Wayne Edens fell in love with fishing as a young boy, prowling the salt water and fresh water of his home state, Florida. The sport was “a joy,” recalls the seventy-three-year-old retired insurance executive, who lives in New Smyrna Beach. A way of forgetting any problems by concentrating on the present, on where he was fishing and what he was fishing for. That is, until one moment in 1988 that cast him ceaselessly into the past.
That day, he had taken a client bass fishing near Cocoa. As they left the water, the client invited Edens to come by his house so he could show him something: sixty or so antique lures. The client, as it turned out, had just lost his job and needed money, and he offered his entire collection to Edens for $400. “I thought my wife might kill me,” Edens says, “but he needed help, so I bought them,” and made space for them in the garage.
For a few years, he says, “I would go out and just look at the lures and move them around.” Then one day, a friend told him about a small auction house, Oliver’s (now Lang’s), that hosted biannual sales of antique fishing tackle. Edens got the catalogue. “It was beautiful,” he says. “An inch thick, with wonderful color prints of lures and descriptions of their history.” The hook was set.

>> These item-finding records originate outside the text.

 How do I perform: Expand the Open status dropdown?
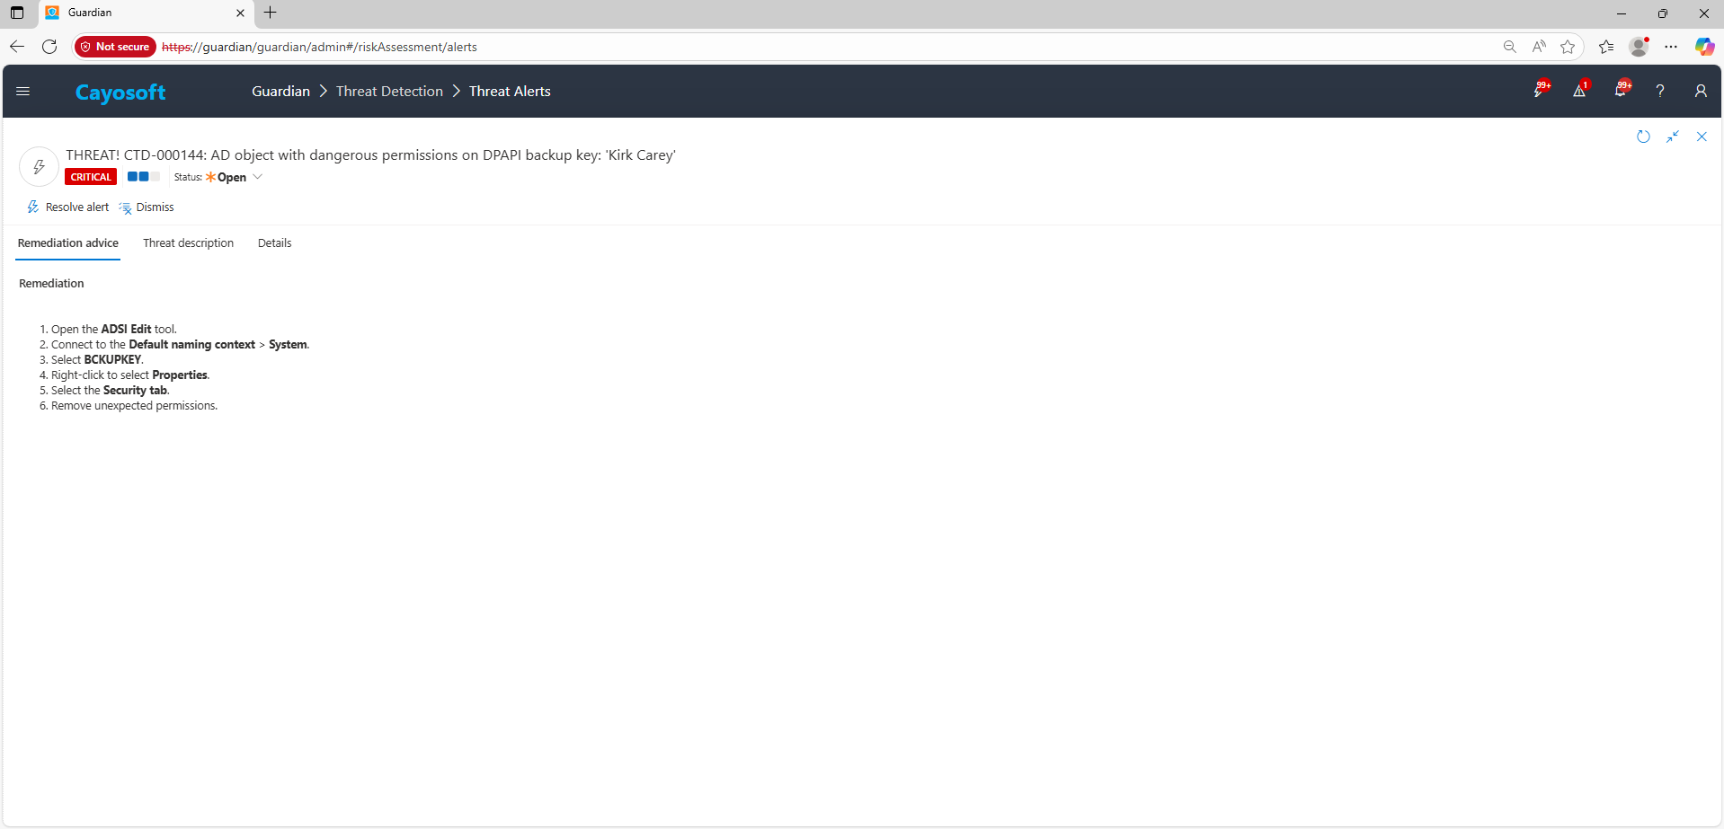tap(257, 177)
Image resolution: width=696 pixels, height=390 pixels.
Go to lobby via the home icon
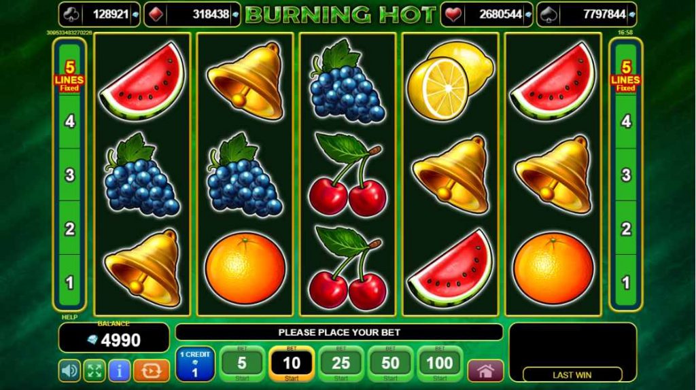tap(485, 370)
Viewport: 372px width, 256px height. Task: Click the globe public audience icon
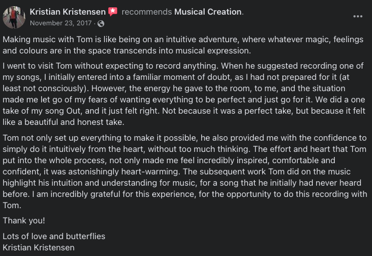(101, 24)
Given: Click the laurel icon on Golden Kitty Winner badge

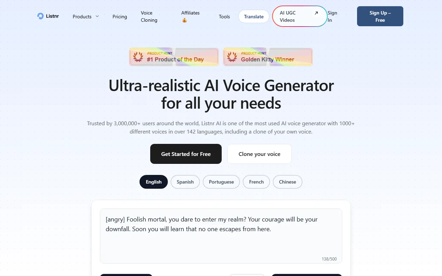Looking at the screenshot, I should [232, 57].
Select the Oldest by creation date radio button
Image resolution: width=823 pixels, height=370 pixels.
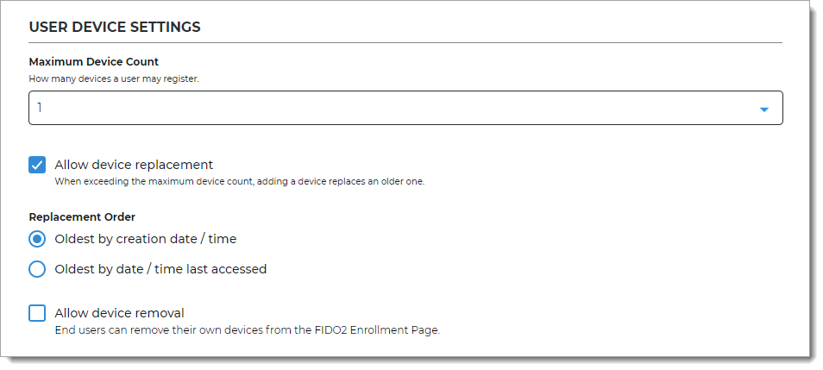pyautogui.click(x=37, y=239)
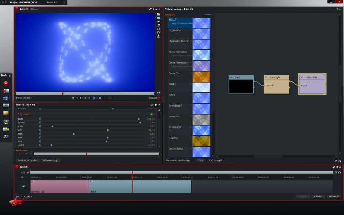This screenshot has width=344, height=215.
Task: Click the Advanced button on timeline
Action: coord(333,197)

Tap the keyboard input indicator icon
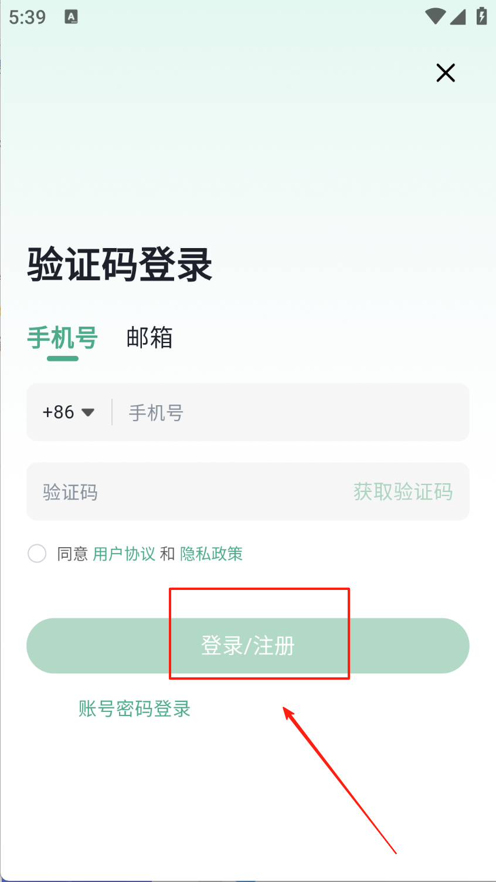tap(71, 17)
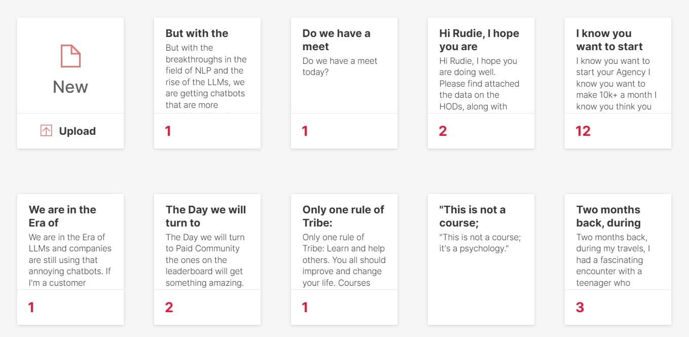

Edens immersed himself in the world of antique lures, the most valuable of them made around the turn of the twentieth century. Some came from “cottage” makers. But Midwestern companies such as Heddon, Shakespeare, Pflueger, South Bend, and Creek Chub (which produced the lure that, in 1932, caught the world-record largemouth bass) manufactured most. He began buying them in earnest, from auctions and internet sites. He joined the National Fishing Lure Collectors Club, a 2,500-member group that hosts shows countrywide where enthusiasts meet to trade and buy. He got the lingo down pat (aficionados call antique lures “baits”). He met collectors who only sought out one brand or one color of lure, and some who were generalists, and he heard of the “closet” collectors, who never disclose what they possess. He learned that a lure with its original box and paper is called a “combo” and more highly valued and that, sometimes, a box can be worth more than the lure inside (since most boxes get tossed after purchase). And that some lures are extremely rare and valuable because they didn’t catch fish—like the Ackerman Minnow, made in two pieces that easily came apart—and thus weren’t produced in mass numbers, a bit like a misprinted baseball card.

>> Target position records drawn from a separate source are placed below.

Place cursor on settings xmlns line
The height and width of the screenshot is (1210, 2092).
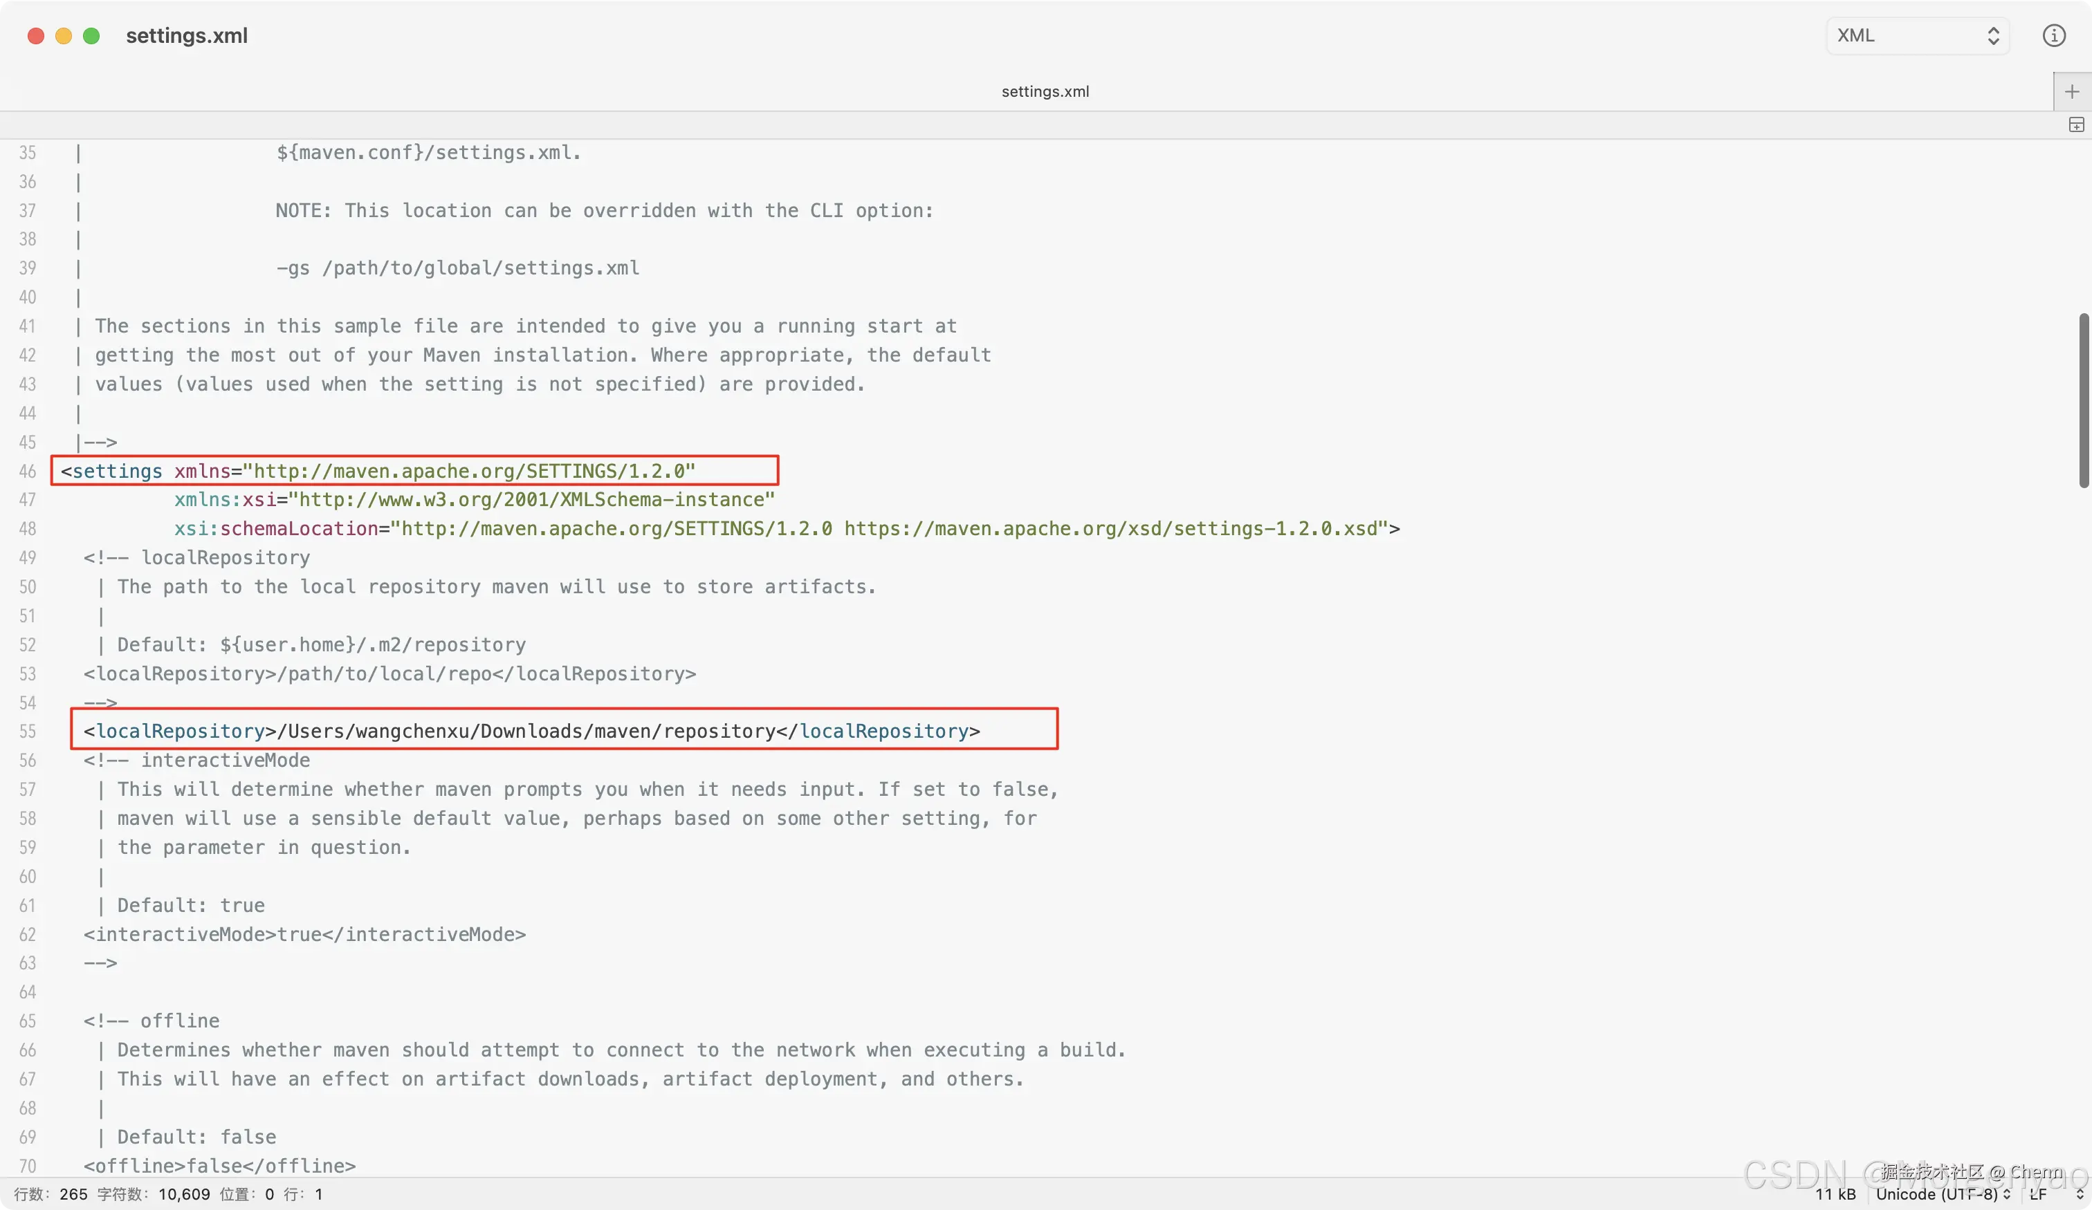pos(378,471)
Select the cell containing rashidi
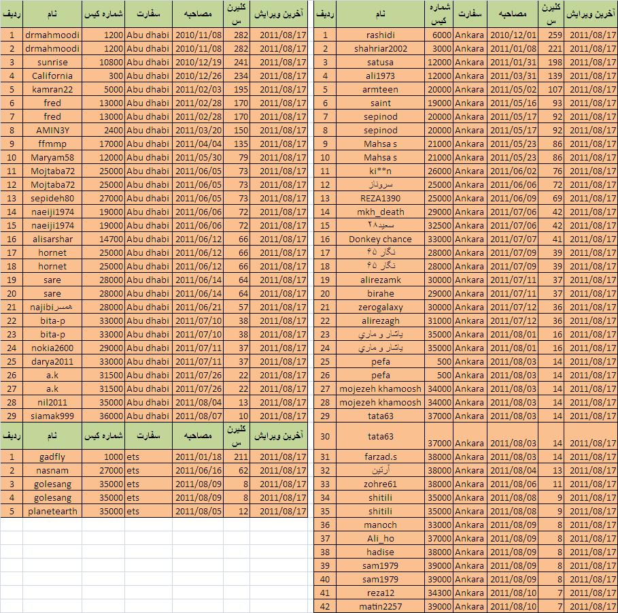Image resolution: width=618 pixels, height=613 pixels. click(381, 35)
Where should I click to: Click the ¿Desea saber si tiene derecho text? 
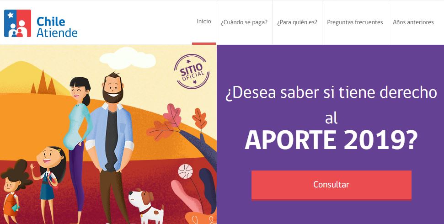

But most of all, he learned that these lures evoked something within him. Something he loved.
In the late nineties, Edens befriended Bill Roberts, who owned perhaps the world’s finest collection of antique Heddon lures. “Bill took me under his wing,” Edens says. Over the years, Edens acquired most of Roberts’s lures and, soon enough, had amassed a collection of well over a thousand, one now considered among the most significant in the country, in terms of quality, with an estimated worth in excess of $2 million. Edens owns four extremely rare Night-Radiant Moonlight Heddon lures with their original boxes. He spent $13,500 at auction for a Heddon Musky Night-Radiant with a bulbous head and a red-and-white Charmer tail that once hung, along with other first editions, on the famous “lure board” at the Heddon factory in Dowagiac, Michigan. He has six Pflueger Trory Minnows, reputedly the first commercial artificial minnows. His most valuable: a Shakespeare Musky with five hooks and gold gills in its original box, one of eight known to exist, with an estimated worth of more than $50,000. (The record price for an antique lure: $101,200, fetched at auction in 2003 by a copper Giant Haskell Minnow.)

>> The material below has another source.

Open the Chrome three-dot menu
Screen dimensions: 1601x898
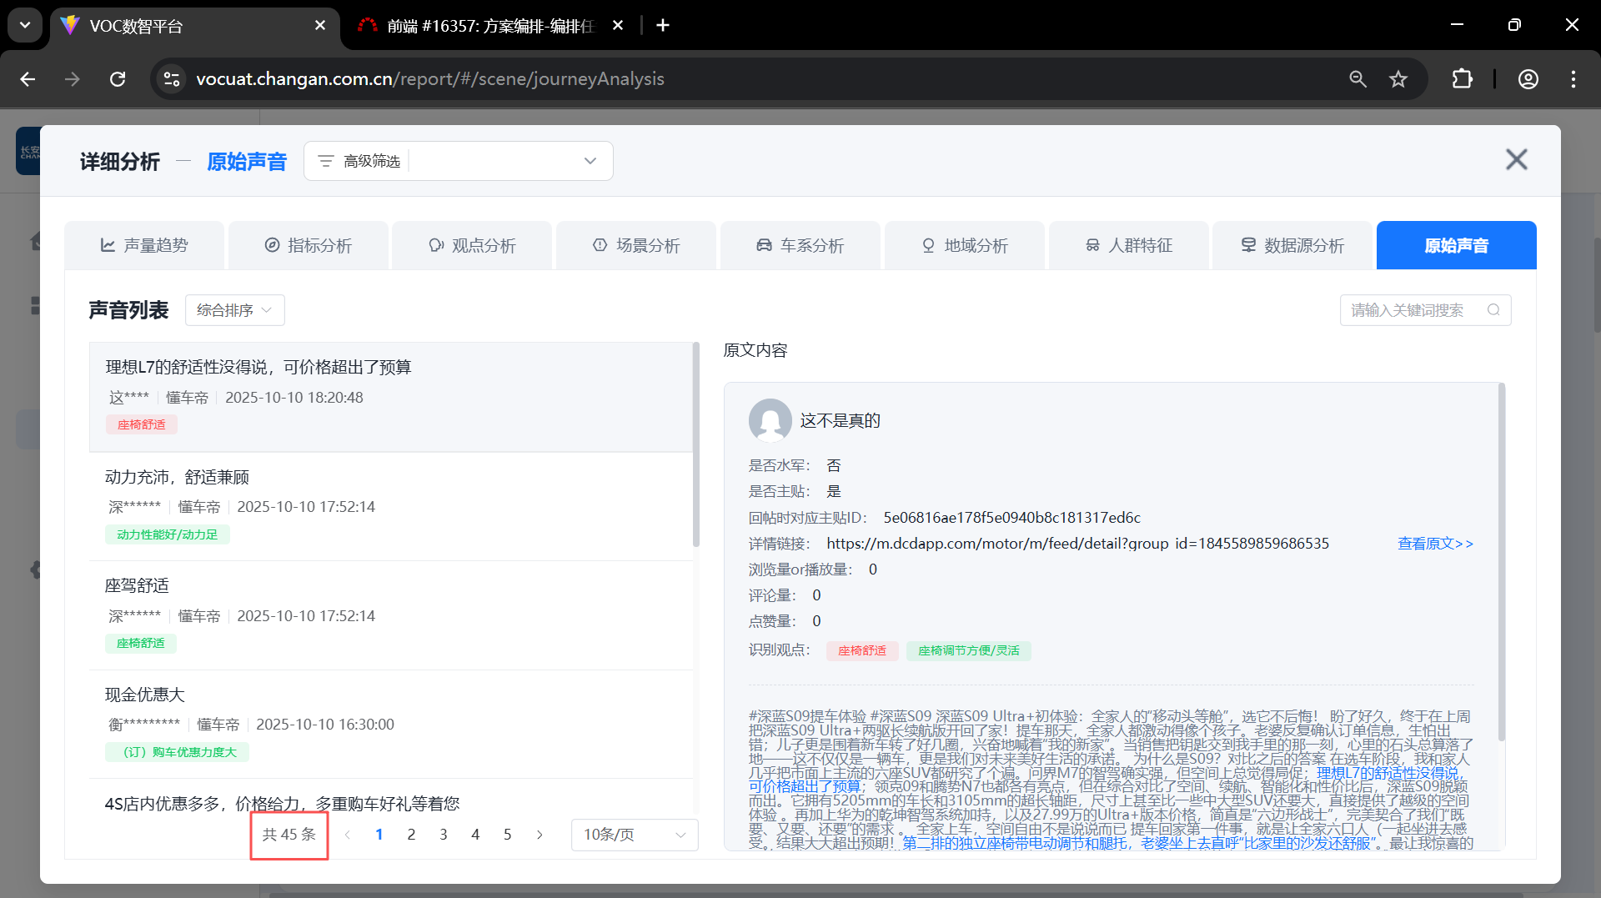pos(1573,79)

“Once you get a couple of these things, you start appreciating the history and the beauty and the engineering,” Edens says by way of explanation. “Each one is a little work of art that has its own story.” He displays some of them at Shiloh’s Steak & Seafood, a restaurant that a client owns just south in Titusville, and plans to convert a cottage behind his home into a quasi museum for the rest.
There are, he estimates, around four hundred serious collectors like him in the country. One, Bob Bulkley of Evansville, Indiana, along with his wife, Liz, has what is considered the world’s best collection, according to Joe Stagnitti, a lure collector, dealer, and appraiser. “But Wayne is right there,” Stagnitti says. Bulkley and Edens have what they describe as a friendly rivalry (they are fishing buddies). “Wayne has one devil of a collection,” Bulkley says. “He’s an aggressive collector, and, to top it all off, the sucker is likable.” The two dish out lighthearted barbs when one of them scores a quality lure. And they sometimes trade with each other, hewing to the adage that it’s not a good trade unless both sides hurt a little.
Edens denies coveting any “holy grail” lure, but he says he does have one regret. He once traded a rare aluminum three-belly-weight Heddon 150 to a collector in Arizona, who subsequently sold it to a Japanese collector. Since then, Edens has acquired the model in all colors from 1903 and 1904—except for one. “I know the guy who has it,” he says of the missing aluminum. “He refuses to sell or trade it, but I’ll keep after him.”